Bridges Health Partners assumed $6.2 million in costs related to Aetna supplemental benefits in 2023, up more than 20-fold from $300,000 three years prior, President and Chief Medical Officer Dr. Robert Zimmerman said. The plaintiff is seeking a declaratory judgment to stop Aetna from passing on the cost of these extra benefits to its health system partners for the remaining two years of its contract.
Bridges Health Partners comprises Greensburg-based Independence Health System, Pittsburgh-based St. Clair Health, Pittsburgh-based Genesis Medical Associates and Washington-based Washington Health System. The company asserts that Aetna's alleged actions deprived those providers of shared savings under a value-based care arrangement.
Aetna declined to comment.
“We see these programs such as the gift cards and gym memberships — they're more a marketing ploy by Aetna to get more beneficiaries, and that really should not be included as a medical cost,” Zimmerman said. “As providers of healthcare, we can control quality, we can control cost, we can control utilization, we can control a lot of things.

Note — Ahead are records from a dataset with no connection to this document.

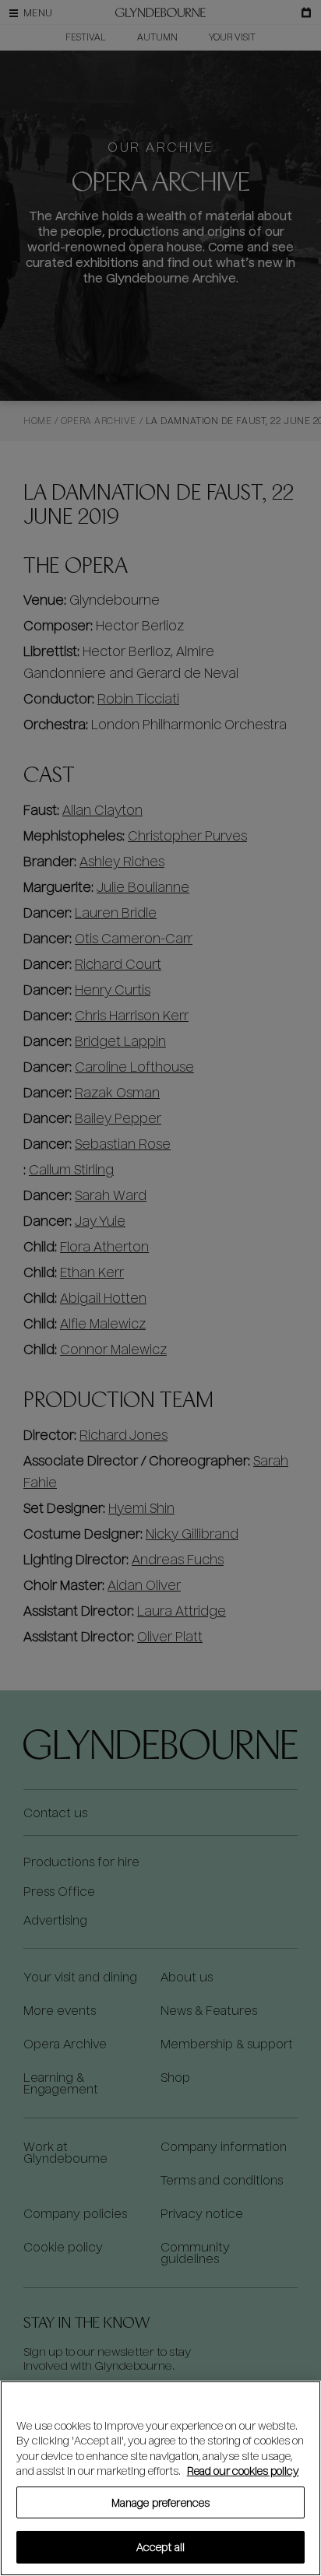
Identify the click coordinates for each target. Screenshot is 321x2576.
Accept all (160, 2546)
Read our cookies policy (243, 2470)
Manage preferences (160, 2502)
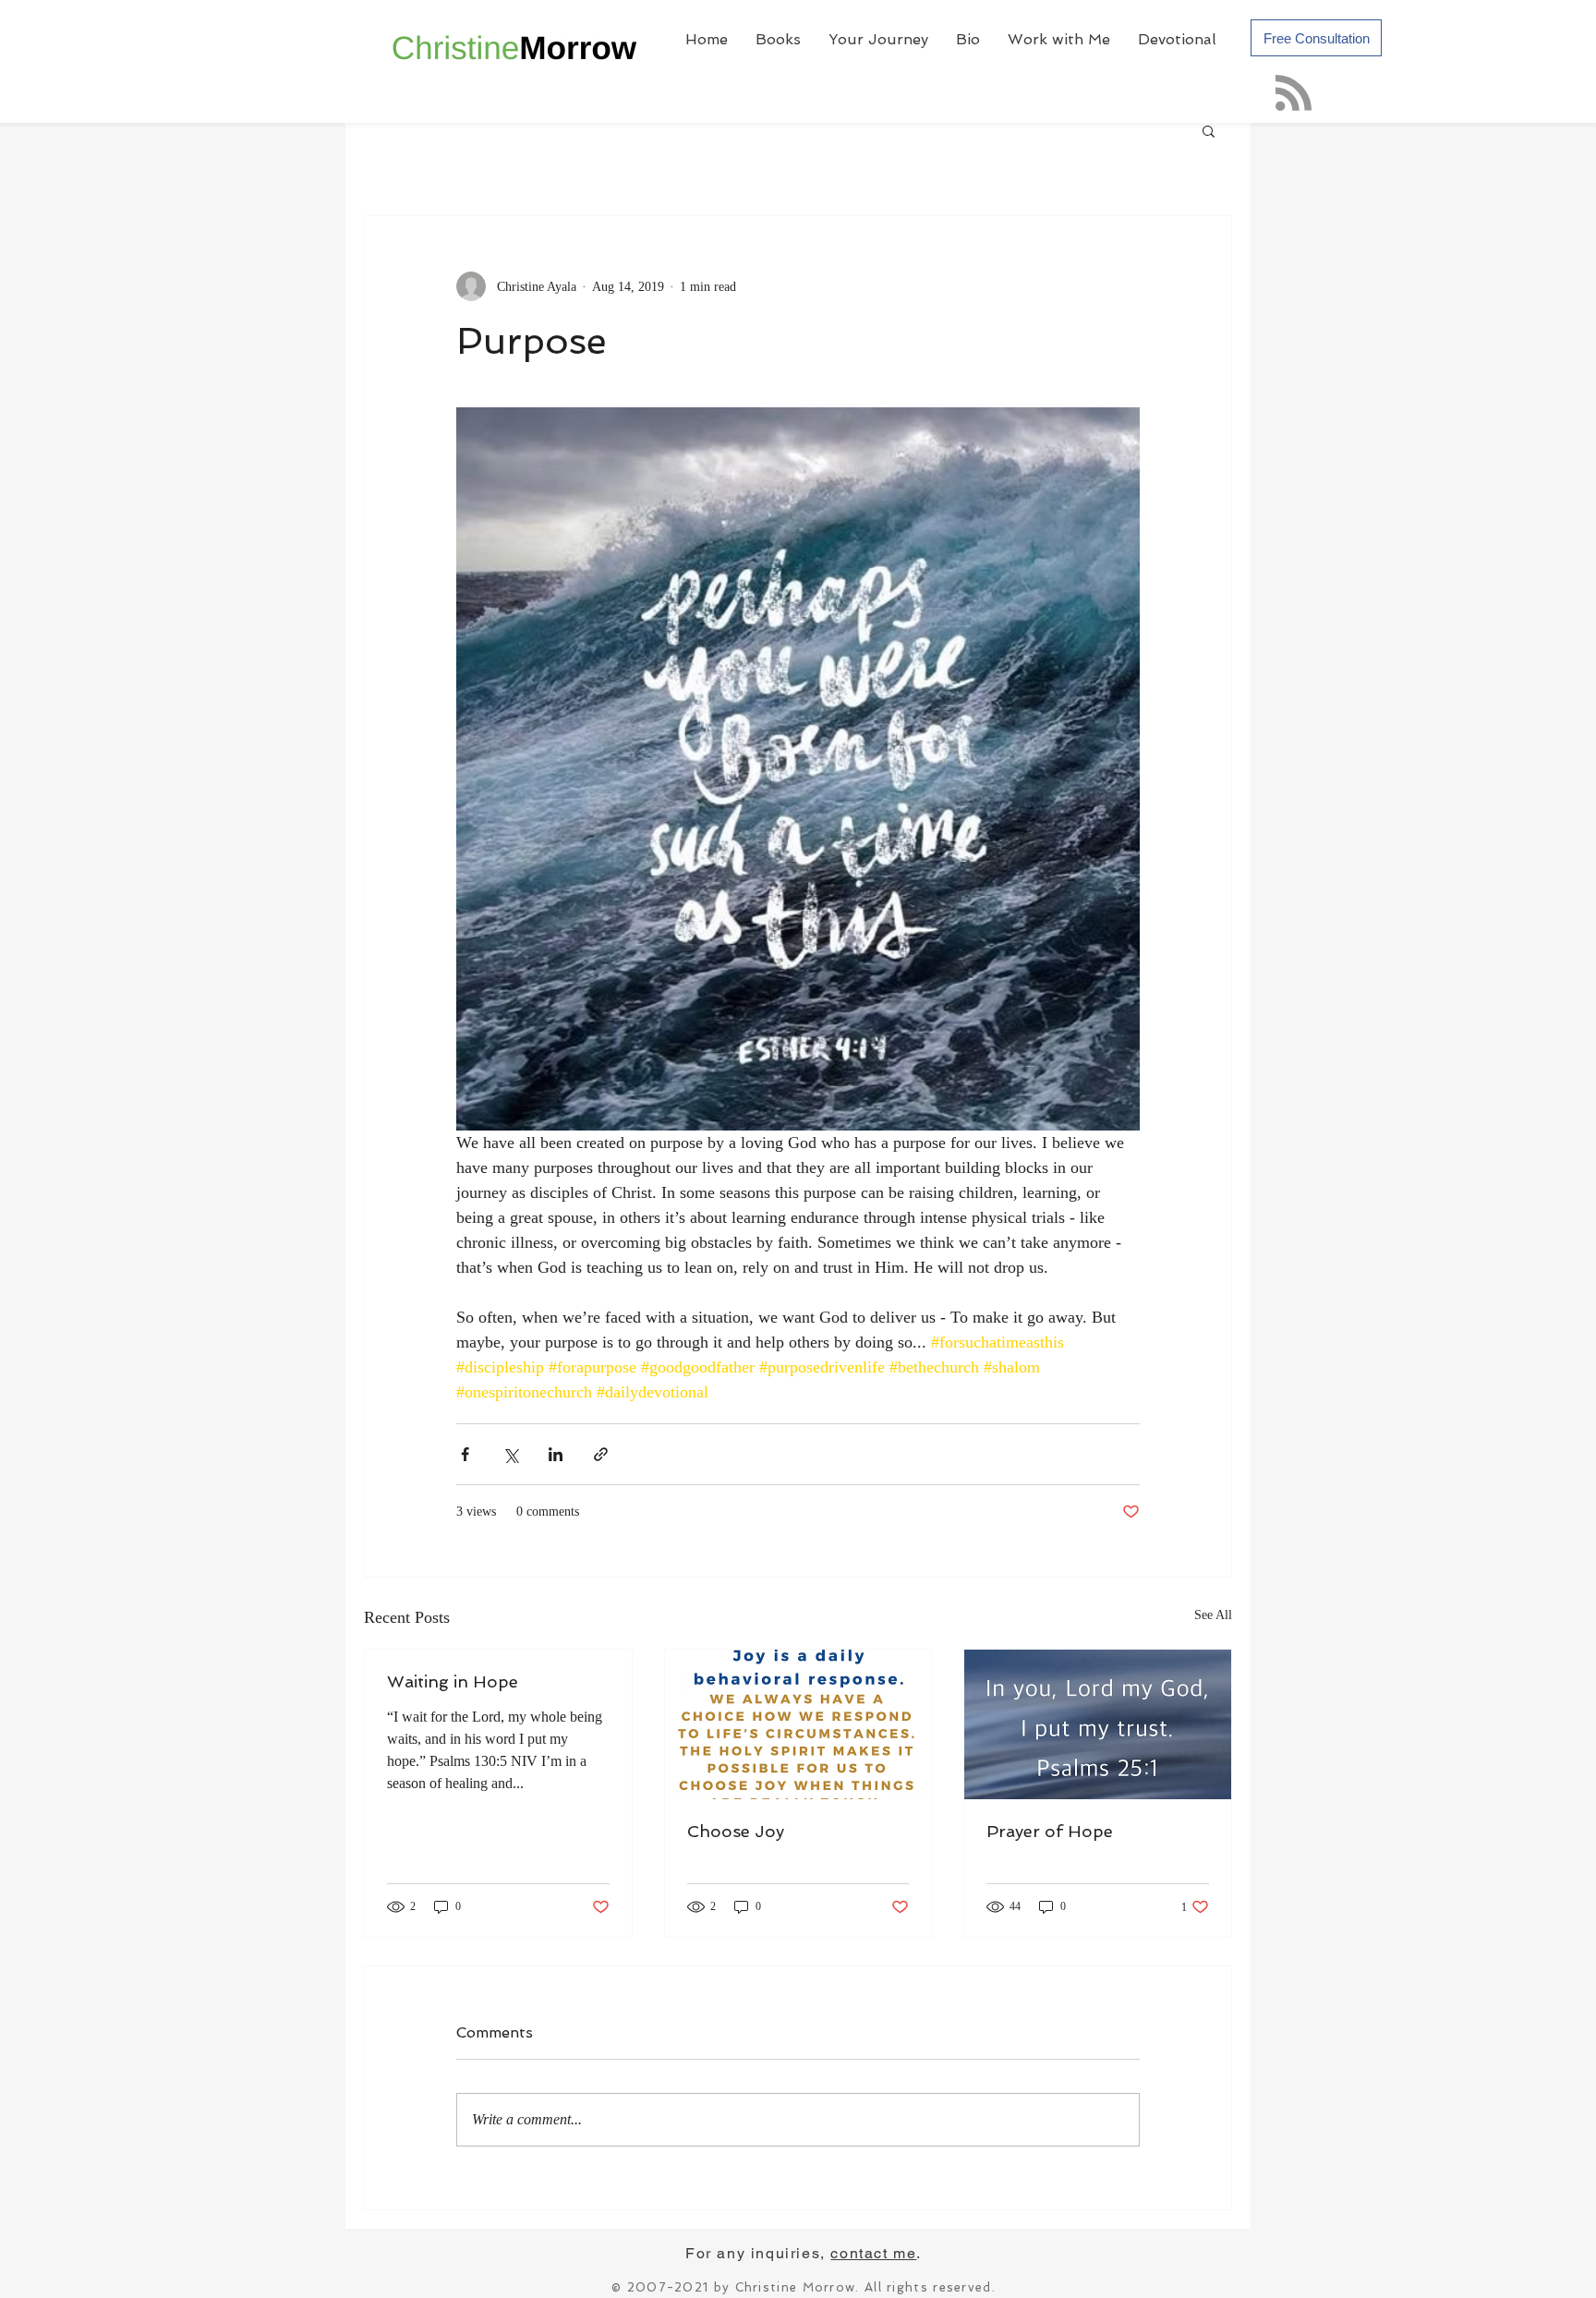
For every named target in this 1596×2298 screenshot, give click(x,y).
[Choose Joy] (798, 1724)
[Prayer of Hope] (1097, 1724)
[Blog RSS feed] (1294, 94)
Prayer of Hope (1049, 1831)
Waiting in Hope (452, 1681)
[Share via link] (601, 1454)
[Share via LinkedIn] (555, 1454)
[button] (1208, 130)
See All (1213, 1615)
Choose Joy (735, 1831)
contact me (873, 2253)
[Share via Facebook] (465, 1454)
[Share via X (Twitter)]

But we can't control these supplemental benefits.”
If the court rules for Bridges Health Partners, that could increase costs for Aetna and other Medicare Advantage carriers that have come to rely on benefits not available under fee-for-service Medicare — such as vision and dental coverage, fitness club dues, and transportation to medical appointments — to attract and retain members.
The Pennsylvania lawsuit could spoil that strategy, said Jack Slevin, a health services equity research analyst at investment bank Jefferies.
“In some ways, the plan is taking a margin on their own marketing cost,” Slevin said. “It sounds pretty reasonable that this shouldn’t be passed on, but that’s obviously not what’s happening.”
Rising Medicare Advantage expenses could spur similar lawsuits from other providers, said Rick Kes, a senior healthcare industry analyst for the consulting company RSM. "Providers are becoming more sensitive to the mechanics of the medical cost calculation, where in the past maybe they weren't,” he said.
For instance, value-based care companies such as Agilon Health and CareMax have lamented that rising supplemental benefit usage negatively affected their profit margins last year, which spurred them to seek new deals with insurers to blunt the impact, either through more favorable risk-sharing arrangements or through higher payments.
Medicare Advantage insurers are facing higher medical costs driven by an unexpected spike in utilization in late 2023, and the Centers for Medicare and Medicaid Services slightly reduced the benchmark payment rate uder the program for next year. Health insurance companies including Aetna and Centene have threatened to scale back benefits, hike premiums or cut provider pay next year to compensate.
But supplemental benefit spending may increase next year under a final rule CMS published this month that requires Medicare Advantage insurers to notify beneficiaries about unused benefits, Kes said.